Three Lessons on Wealth from Father Abraham
אִם־מִחוּט וְעַד שְׂרוֹךְ־נַעַל וְאִם־אֶקַּח מִכָּל־אֲשֶׁר־לָךְ וְלֹא תֹאמַר אֲנִי הֶעֱשַׁרְתִּי אֶת־אַבְרָם׃ I will not take so much as a thread or a sandal strap of what is yours; you shall not say, ‘It is I who made Avram rich.'
אִם־מִחוּט וְעַד שְׂרוֹךְ־נַעַל וְאִם־אֶקַּח מִכָּל־אֲשֶׁר־לָךְ וְלֹא תֹאמַר אֲנִי הֶעֱשַׁרְתִּי אֶת־אַבְרָם׃
I will not take so much as a thread or a sandal strap of what is yours; you shall not say, ‘It is I who made Avram rich.'
Our forefather Abraham was one of the most important figures that ever walked the earth. The patriarch is credited with discovering the one true God and establishing a family whose lasting moral legacy changed the world. After thousands of years, Abraham is revered to this day by Jews, Christians, and Muslims who all proudly claim to be his descendants. No one else in history can make that same incredible claim.
And so it is somewhat surprising that in several places the Bible describes Abraham’s great wealth. He had many servants, he was able to quickly mobilize a powerful army, and was in fact, “very rich in cattle, silver, and gold.” While Abraham might have been a financial success story in his generation, it’s not his business acumen for which he was so famous, but his moral teachings. Nevertheless, there are three lessons about wealth that we can all learn from our father Abraham.

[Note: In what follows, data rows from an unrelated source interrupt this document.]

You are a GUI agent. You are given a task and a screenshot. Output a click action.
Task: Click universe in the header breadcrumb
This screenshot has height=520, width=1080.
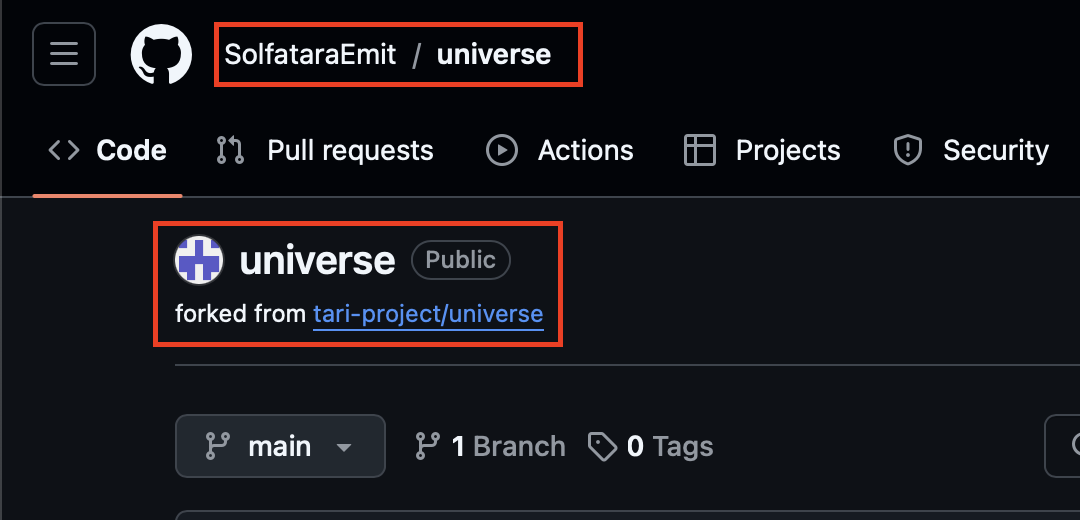(494, 54)
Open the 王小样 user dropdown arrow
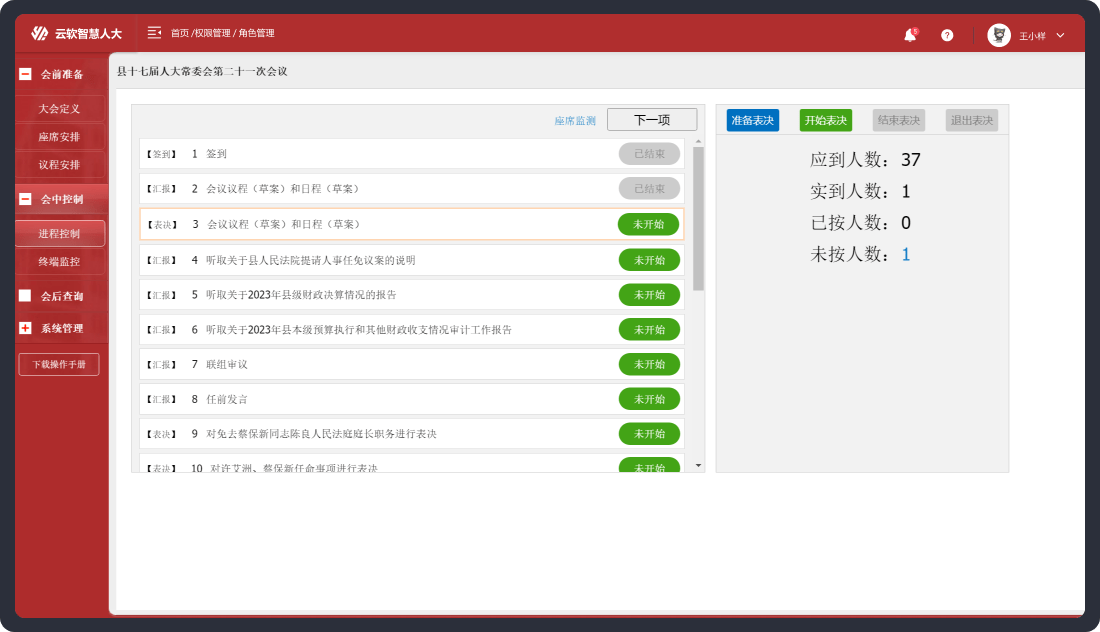The width and height of the screenshot is (1100, 632). point(1060,36)
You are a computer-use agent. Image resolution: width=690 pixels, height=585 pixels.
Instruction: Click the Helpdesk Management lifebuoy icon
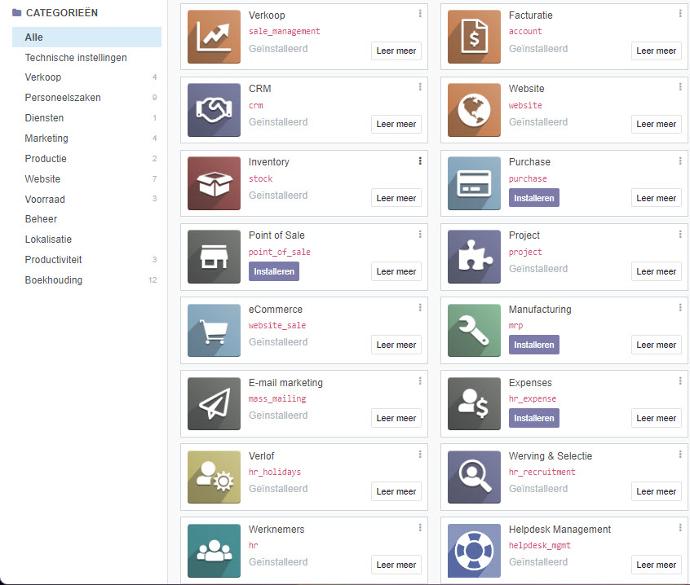coord(474,551)
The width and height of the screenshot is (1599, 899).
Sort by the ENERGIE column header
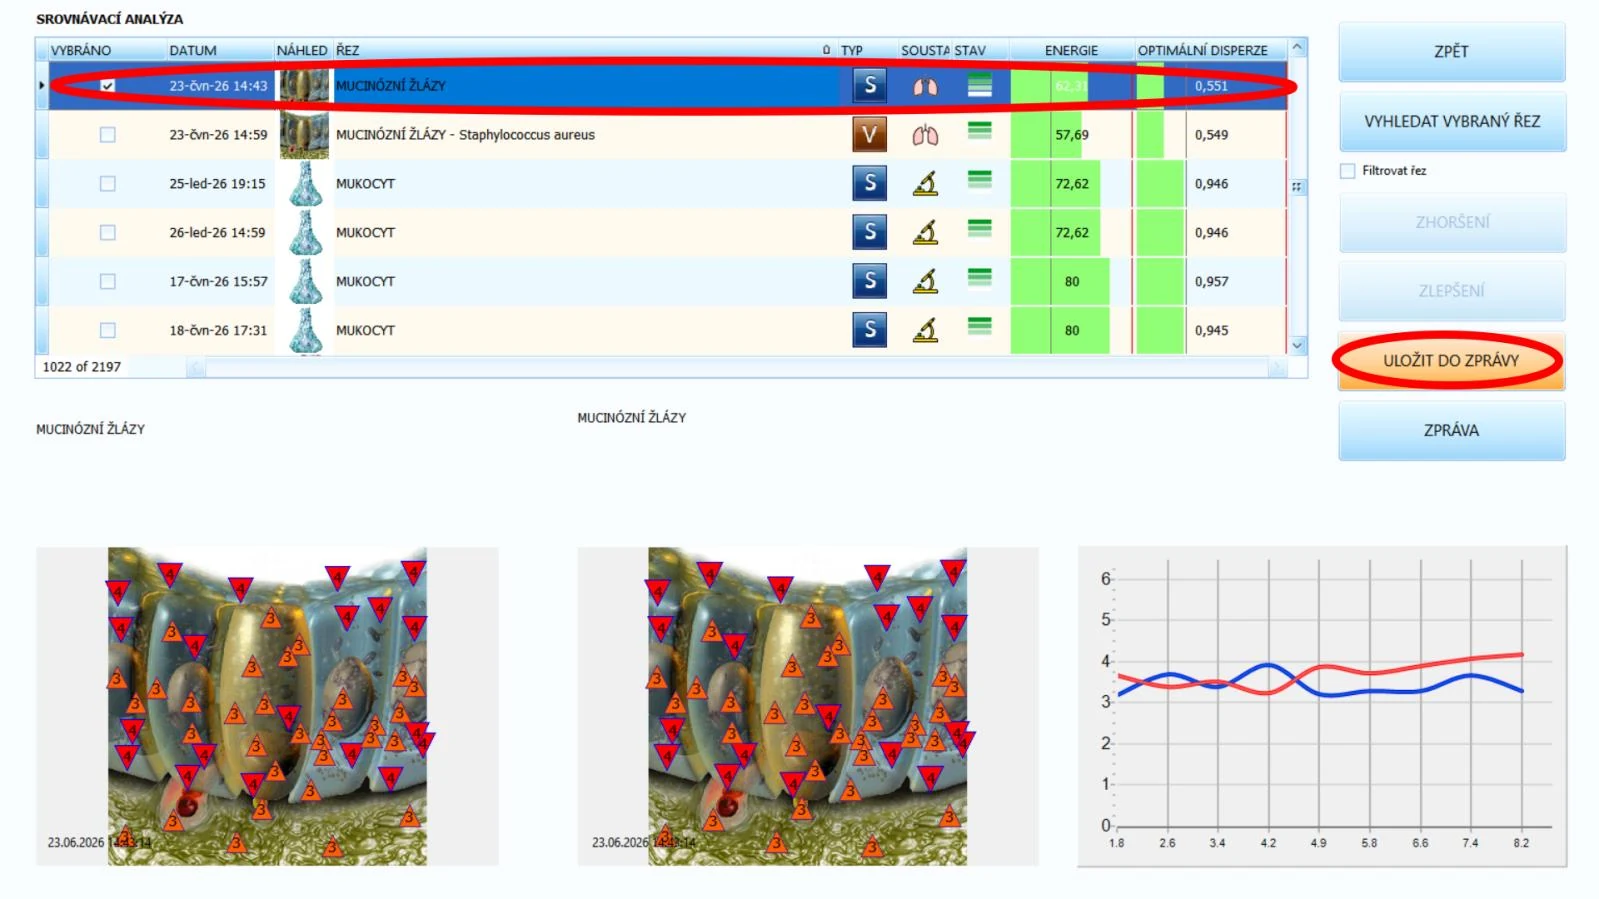tap(1071, 50)
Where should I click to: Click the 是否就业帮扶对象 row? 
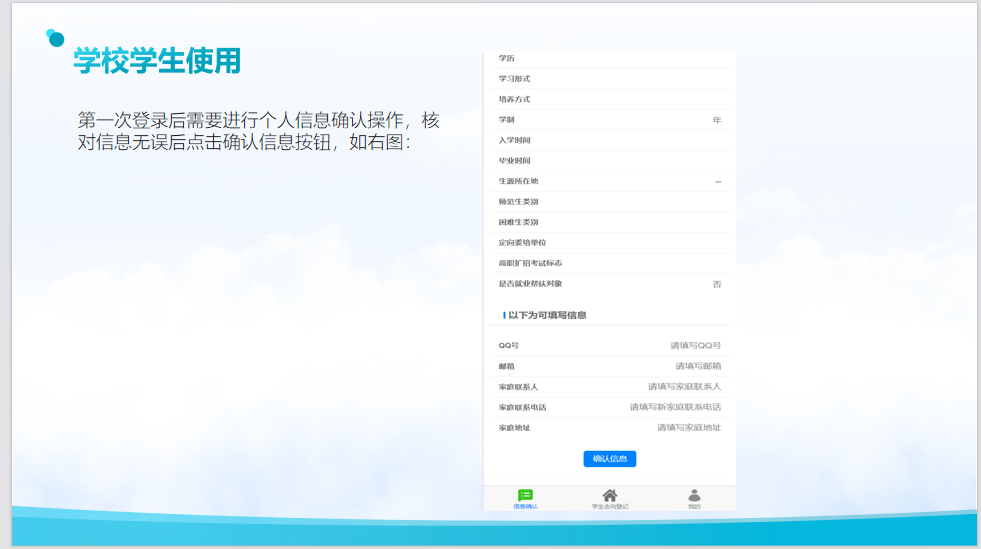tap(609, 284)
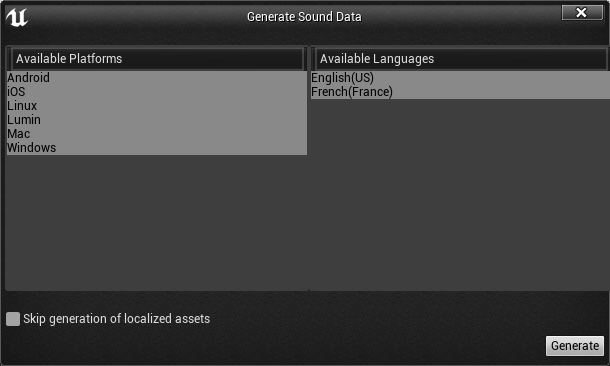This screenshot has width=610, height=366.
Task: Select English(US) language
Action: [460, 78]
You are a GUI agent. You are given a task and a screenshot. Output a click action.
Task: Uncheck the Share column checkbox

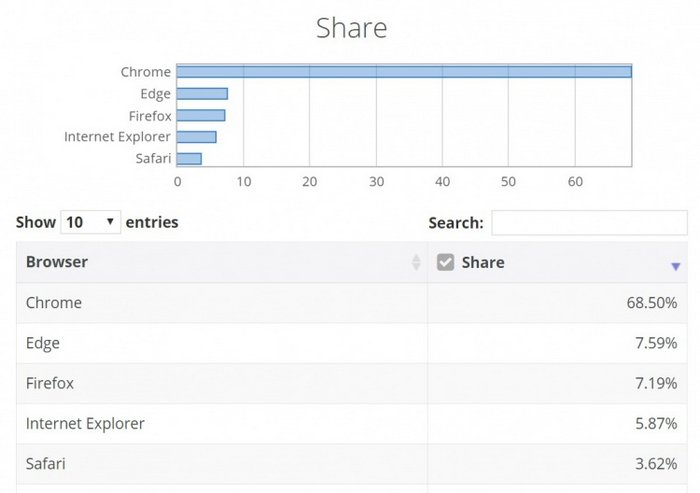point(446,262)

Watch Rabbi Tuly Weisz explain, “Abraham’s 3 Lessons on Wealth” to the International Christian Chamber of Commerce meeting in Jerusalem in 2018:
The first lesson is that Abraham recognized that his wealth came not from any man, but only from God. Abraham says this explicitly to the King of Sodom after the war between the four kings and the five kings:
“I will not take so much as a thread or a sandal strap of what is yours; you shall not say, ‘It is I who made Avram rich.’ ” (Genesis 14:23)
The second lesson is that true wealth isn’t measured by dollars, shekels, pounds, or pesos, but by our impact upon the world.
“Avraham was now old, advanced in years, and Hashem had blessed Avraham in all things.” (Genesis 24:1)
The great rabbinic sage, Rashi explains that the numerical value of the phrase “in all things” equals 52, the same numerical value, or “Gematriya” as the Hebrew word for “son.” That is to say, God blessed Abraham with a son. All the blessings in the world were only worthwhile if Abraham’s impact would carry forth to the next generation.
The third and final lesson about wealth that we can learn from Abraham comes from Genesis 12:3: “I will bless you and make you a great nation and all the families of the earth will be blessed by you.” Abraham used his great blessings not merely to benefit himself, but to bring blessings to others as well.
It’s great to have money, we all want to have wealth, but it’s so important to learn from our forefather Abraham these three lessons:
- Our wealth comes from God.
- Wealth isn’t measured in dollars but by our impact.
- We must use our wealth to benefit others.